By: Fr. Brian Daley, Class of 2025
Jesus always found creative ways to appeal to his listeners when he wanted to call them higher. One of those appealing words of choice today is “abundance.” In the gospel, Jesus appeals to us as a “shepherd” who will lead us to pasture…which also seems to be a place where we can have “life”…and if “life” itself weren’t enough, ”to have it more abundantly.”
Abundance is secure: full food jars and stocked shelves, lots of yard space between the house and the road for kids to run around. Abundance is also beautiful! We camp and hike just to witness to the abundance of wide open fields, massive waterfalls, a sky lit up with stars. We don’t like crowds, but we’d probably (hopefully) choose a restaurant with an abundance of people over an empty smelly one.

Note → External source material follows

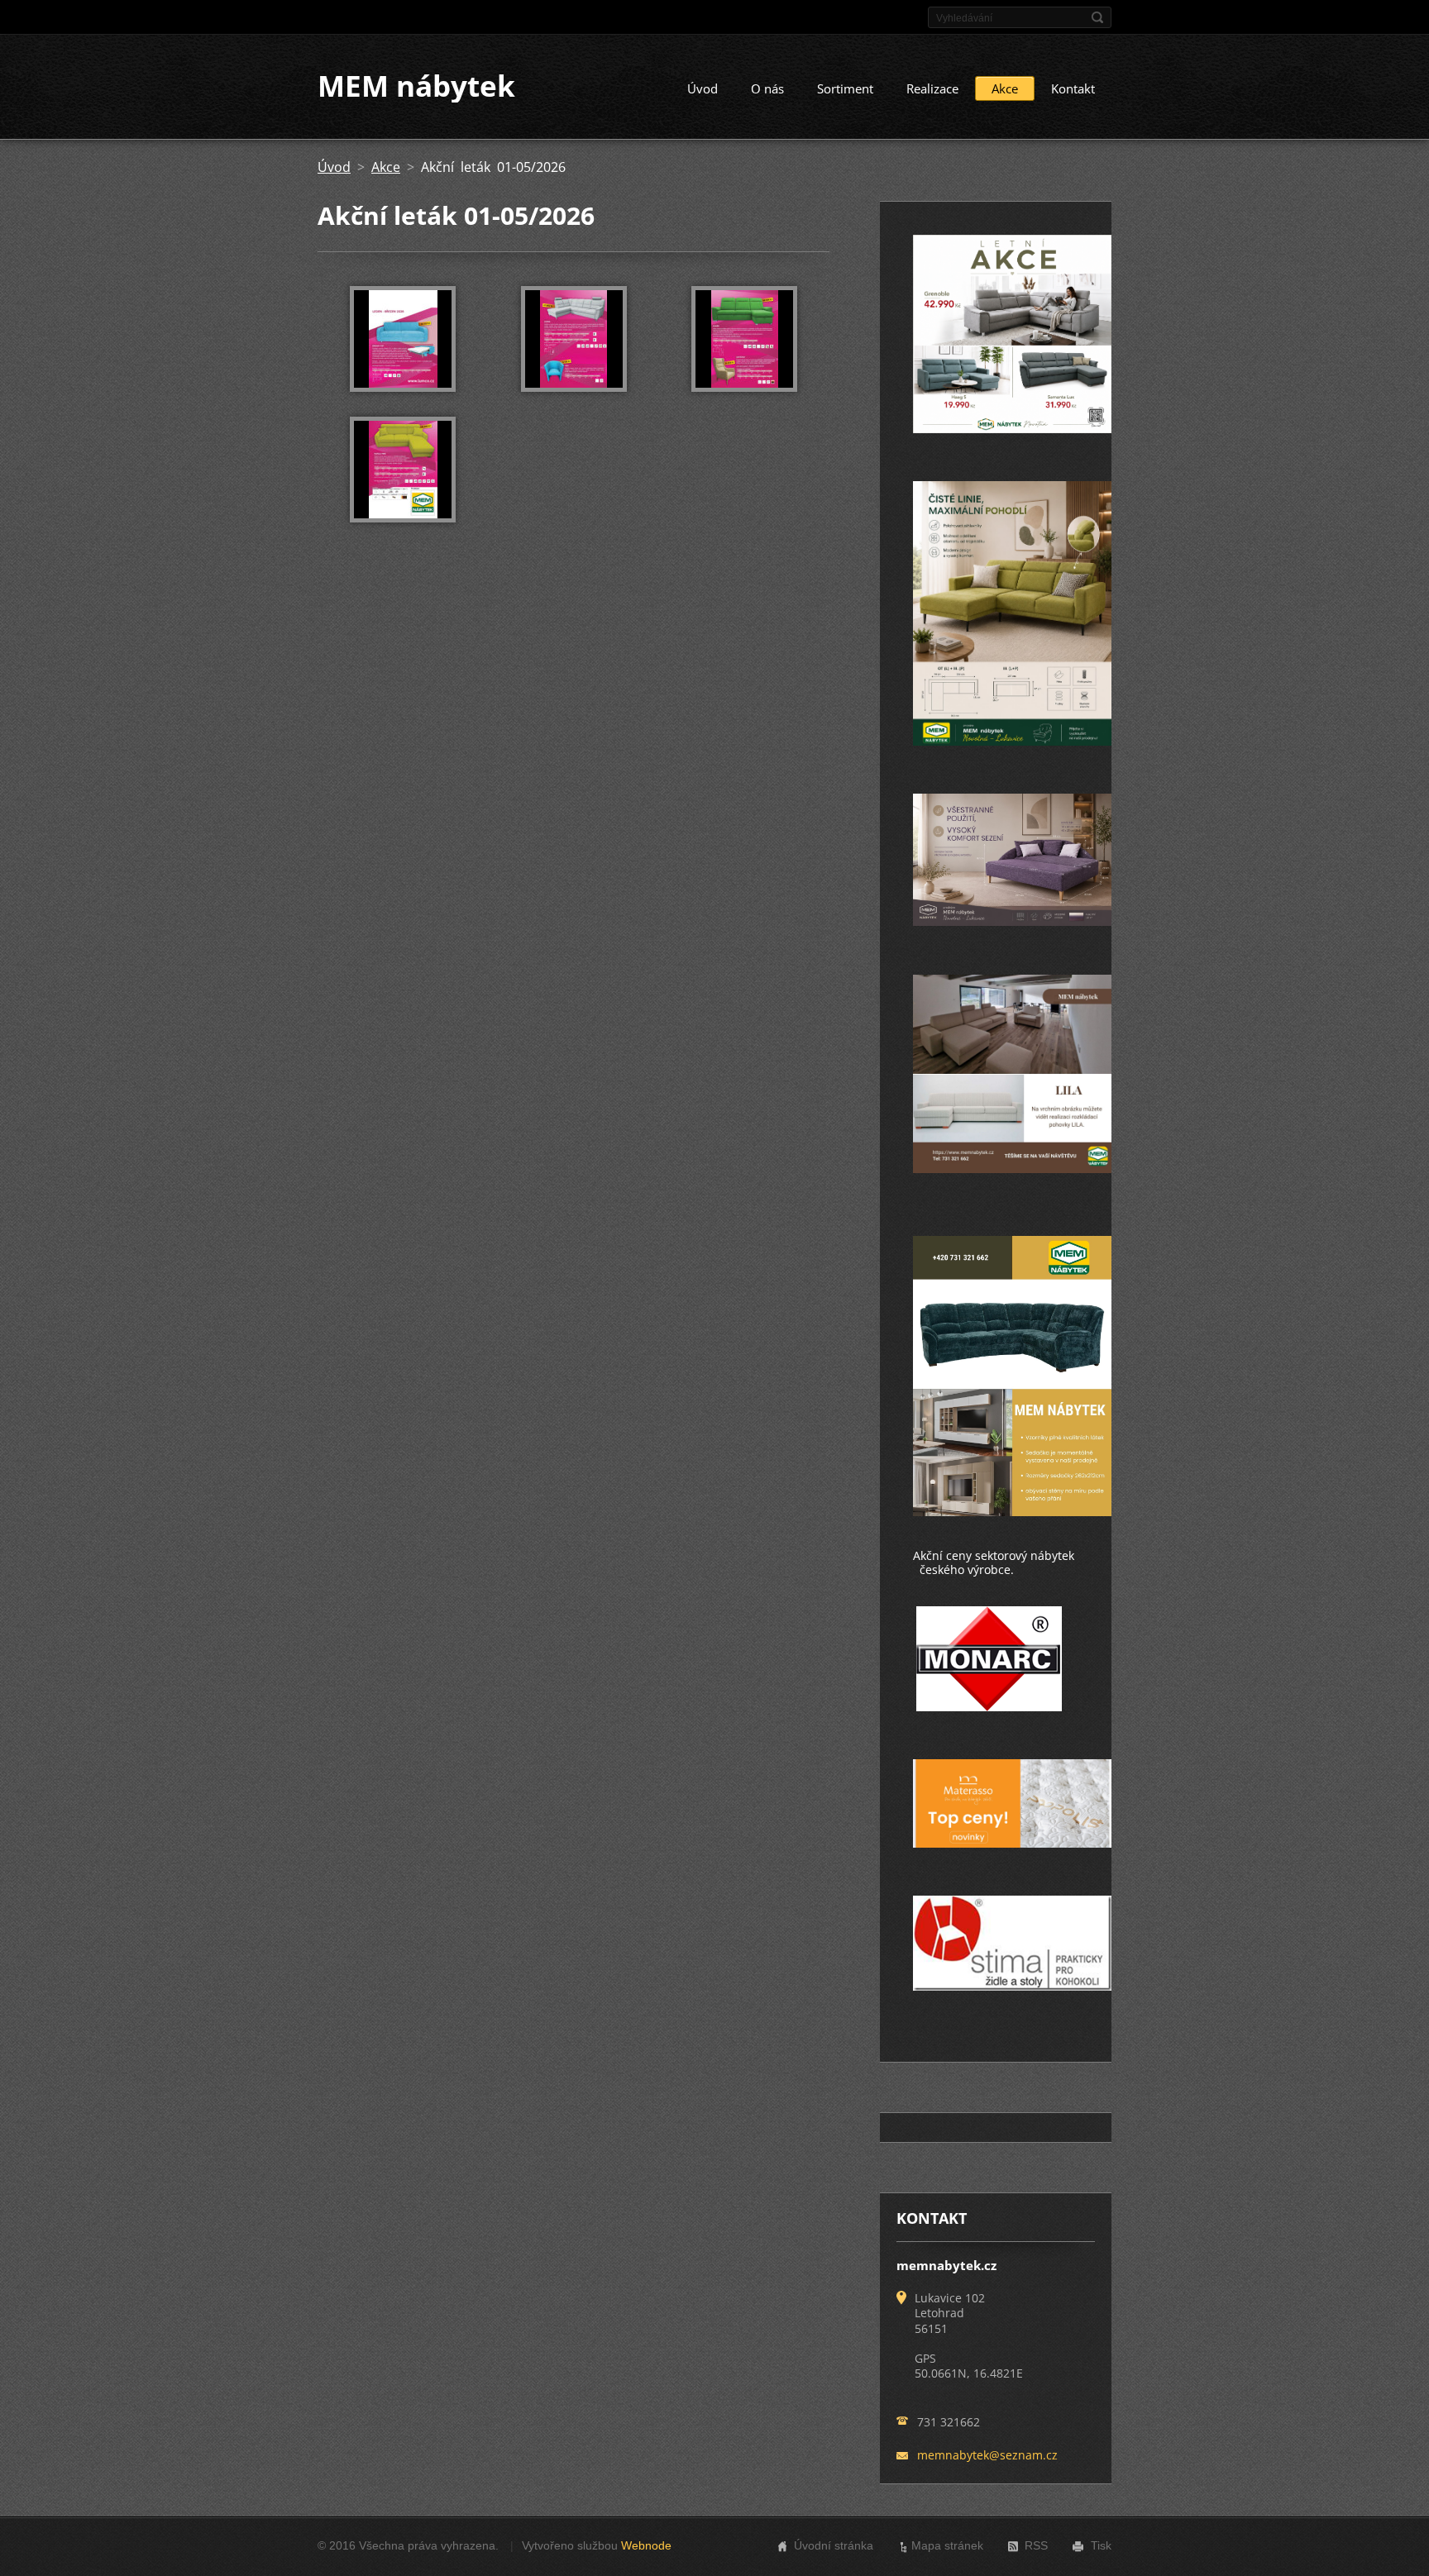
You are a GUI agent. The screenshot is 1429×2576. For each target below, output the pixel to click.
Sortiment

As part of his notorious child-like plan to help humans explore the universe, Elon Musk’s new “Terafab” AI chip space company has as its advertising statement, “amazing abundance”, promising that “literally any need you possibly want can be met.” Jesus could simply speak to his listeners about abundance as having “literally any need we want being met.”
But as Jesus knows, we have the twofold problem of not having abundance, and not wanting abundance in a way that is good for us. One might infer, therefore, that God simply does not want us to have abundance, or that for humans to have abundance is wrong. But abundance “flows” in the steps of God himself (Ps 65:11). The grandness of natural beauty and abundance seem to go hand in hand. What are and where are these verdant pastures of abundance toward which the Good Shepherd wishes to lead his sheep?
The good kind of abundance is not just a lot of anything we might find appealing. The meaning of the word for pasture (nomē) in Greek is used to refer to a specific place or region where this nourishment can be found. It isn’t just any place where we might find sustenance according to what we think satisfies, or what might appear as a “delight to the eyes.” Someone already tried that and the experiment failed catastrophically. There is always more to behold than what meets the eye. Jesus wants to show us to this nourishment by appealing to the goodness of abundance. But by virtue of there being a specific place where this abundance is found, there must also be a specific way to gain access to it.
Jesus does something a bit confusing on purpose to make us think. He appeals to himself with two metaphors that appear incompatible: “shepherd” and the second we just alluded to, which is “gate” or way.
It can be confusing to try to think of Jesus as at once a “gate” and a “shepherd”. A gate cannot be a shepherd; a builder cannot be a house. Something appears out of whack. One way to resolve this is to think about his two natures as God and man. We can apply the “gate” idea to his “Divine” nature and the “shepherd” one to his human nature. As the “divine gate”, Jesus isn’t just the rule-maker for the flock. He is the literal mode, or way by
which the flock enters into the fold to find protection and leaves to become nourished amid abundance. The Son of God, Jesus, is also the wisdom of God. And the wisdom of God established the “rules” or patterns of “nature”. The gate is Jesus not in a legalistic sense, but more in a 2+2=4 kind of sense. It was designed that way and was always meant to be that way. Jesus as the Good Shepherd isn’t trying to reinvent the rulebook for the sheep. He wants to restore the good that was already there in the flock and help it to flourish amid an abundance beyond anyone’s wildest expectations.
Further, being in the flock isn’t just about community. The sheepfold isn’t the “Jesus club.” His flock already desires community by nature. A human shepherd maintains a flock more than he forms it. Forming a flock isn’t a problem for sheep. All sheep want to do that by nature. If community were the end goal in itself, why not just jump over the side of the gate like the thief would and join the club? Because it’s not about just joining the club. It’s about having life and having it more abundantly amid “verdant pastures.”
If we think of the flock as the Body of Christ, the way to join is Baptism. To enter the fold is also to be clothed in the character of the Good Shepherd. And to take on this character is also to share in the obedience of Christ to the will of the Father. The way to abundant life and the way of filial obedience are the same. The obedience part really unlocks the way to the verdant pastures.
Recall the word for pasture nomē. We said this word emphasizes not just any mode of finding nourishment or anything we find nourishing. It identifies a particular place, which also implies a particular way to get there. If you take this word and look at its verb root, ”nomizō”, it literally means to regard as custom. Jesus does not want us to think of him as an overhauler of custom, but to think (nomizō) that he has “come not to abolish…but to fulfill.” And the fulfillment? Himself. As the gate, he is the way. As the shepherd, he is the voice that guides. And the abundant pasture? Well, he’s that too. The bread that comes down from heaven is not just abundant. For a soul made to crave the infinite, only Infinite can satisfy. Nothing less than the pasture that leads to the Eucharistic table, the Eternal Banquet of Abundance, will suffice.